Please repeat word for word the part of the data that opens with the line containing "Click the search magnifier icon" and closes with the line containing "[x=858, y=61]", including both of those lines.
═══ Records provided ═══
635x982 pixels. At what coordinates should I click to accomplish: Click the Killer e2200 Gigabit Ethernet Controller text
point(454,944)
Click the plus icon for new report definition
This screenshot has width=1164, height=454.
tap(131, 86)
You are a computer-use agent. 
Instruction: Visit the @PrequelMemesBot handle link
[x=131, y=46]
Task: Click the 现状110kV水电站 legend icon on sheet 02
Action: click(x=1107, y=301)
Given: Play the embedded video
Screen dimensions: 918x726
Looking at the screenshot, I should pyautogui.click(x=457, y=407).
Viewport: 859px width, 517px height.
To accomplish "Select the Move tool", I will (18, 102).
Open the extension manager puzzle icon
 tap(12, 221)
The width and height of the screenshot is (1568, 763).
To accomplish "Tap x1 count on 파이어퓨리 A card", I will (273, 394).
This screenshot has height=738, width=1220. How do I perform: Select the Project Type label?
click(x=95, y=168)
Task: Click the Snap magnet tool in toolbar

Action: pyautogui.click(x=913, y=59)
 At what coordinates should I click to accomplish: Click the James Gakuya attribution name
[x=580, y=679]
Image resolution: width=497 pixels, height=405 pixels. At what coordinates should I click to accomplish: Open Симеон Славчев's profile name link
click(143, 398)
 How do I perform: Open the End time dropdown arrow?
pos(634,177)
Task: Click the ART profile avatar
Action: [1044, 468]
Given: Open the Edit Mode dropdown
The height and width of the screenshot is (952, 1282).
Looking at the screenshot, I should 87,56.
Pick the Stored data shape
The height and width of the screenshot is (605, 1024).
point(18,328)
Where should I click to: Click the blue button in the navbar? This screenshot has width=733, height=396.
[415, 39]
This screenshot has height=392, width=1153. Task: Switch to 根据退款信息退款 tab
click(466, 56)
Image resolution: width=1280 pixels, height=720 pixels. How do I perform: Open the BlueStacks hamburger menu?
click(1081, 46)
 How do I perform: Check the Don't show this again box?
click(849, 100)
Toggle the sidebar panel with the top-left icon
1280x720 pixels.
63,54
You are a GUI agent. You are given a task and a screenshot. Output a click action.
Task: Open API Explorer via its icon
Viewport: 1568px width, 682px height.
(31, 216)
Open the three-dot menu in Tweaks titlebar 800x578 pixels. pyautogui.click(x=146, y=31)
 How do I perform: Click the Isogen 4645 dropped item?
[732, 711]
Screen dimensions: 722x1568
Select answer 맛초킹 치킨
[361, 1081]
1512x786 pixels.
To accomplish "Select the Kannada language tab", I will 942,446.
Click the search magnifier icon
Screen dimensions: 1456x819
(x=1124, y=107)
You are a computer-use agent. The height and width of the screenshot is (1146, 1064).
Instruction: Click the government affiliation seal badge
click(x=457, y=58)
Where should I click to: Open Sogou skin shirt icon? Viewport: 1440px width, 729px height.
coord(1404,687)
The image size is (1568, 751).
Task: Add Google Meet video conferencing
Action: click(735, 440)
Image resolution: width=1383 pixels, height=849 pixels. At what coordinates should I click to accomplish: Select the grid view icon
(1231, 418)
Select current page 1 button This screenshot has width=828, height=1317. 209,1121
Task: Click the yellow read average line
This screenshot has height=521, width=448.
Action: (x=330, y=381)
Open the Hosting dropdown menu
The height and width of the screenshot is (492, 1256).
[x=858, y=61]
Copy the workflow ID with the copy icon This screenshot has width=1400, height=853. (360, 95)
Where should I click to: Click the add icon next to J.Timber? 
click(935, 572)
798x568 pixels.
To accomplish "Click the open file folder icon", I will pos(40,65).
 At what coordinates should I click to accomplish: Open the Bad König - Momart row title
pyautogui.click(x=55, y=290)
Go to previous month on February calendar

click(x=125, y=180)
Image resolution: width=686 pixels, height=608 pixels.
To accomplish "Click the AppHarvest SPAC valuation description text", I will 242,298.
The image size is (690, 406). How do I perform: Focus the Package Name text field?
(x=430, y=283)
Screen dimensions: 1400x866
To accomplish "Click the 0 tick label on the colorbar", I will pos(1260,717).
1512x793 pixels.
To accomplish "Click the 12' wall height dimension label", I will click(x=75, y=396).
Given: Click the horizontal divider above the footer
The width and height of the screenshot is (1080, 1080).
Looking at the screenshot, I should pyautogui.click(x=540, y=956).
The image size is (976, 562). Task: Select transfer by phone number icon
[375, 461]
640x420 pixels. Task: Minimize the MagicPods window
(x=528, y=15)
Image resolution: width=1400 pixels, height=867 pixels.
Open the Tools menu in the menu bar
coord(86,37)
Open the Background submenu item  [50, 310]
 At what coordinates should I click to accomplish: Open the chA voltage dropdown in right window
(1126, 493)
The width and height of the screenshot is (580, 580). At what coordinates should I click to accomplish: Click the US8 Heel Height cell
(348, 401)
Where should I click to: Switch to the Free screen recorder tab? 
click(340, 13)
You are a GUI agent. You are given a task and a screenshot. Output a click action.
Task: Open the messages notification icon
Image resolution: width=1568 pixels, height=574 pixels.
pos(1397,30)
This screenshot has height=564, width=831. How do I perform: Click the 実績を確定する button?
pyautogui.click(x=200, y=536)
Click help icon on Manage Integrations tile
═══
● Solution to this exercise
Click the search magnifier icon
Screen dimensions: 1456x819
(x=1124, y=107)
You are a computer-use agent. The height and width of the screenshot is (1146, 1064).
Instruction: Click the government affiliation seal badge
click(x=457, y=58)
Where should I click to: Open Sogou skin shirt icon? Viewport: 1440px width, 729px height.
coord(1404,687)
The image size is (1568, 751).
Task: Add Google Meet video conferencing
Action: click(735, 440)
Image resolution: width=1383 pixels, height=849 pixels. At what coordinates should I click to accomplish: Select the grid view icon
(1231, 418)
Select current page 1 button This screenshot has width=828, height=1317. 209,1121
Task: Click the yellow read average line
This screenshot has height=521, width=448.
Action: (x=330, y=381)
Open the Hosting dropdown menu
The height and width of the screenshot is (492, 1256).
[x=858, y=61]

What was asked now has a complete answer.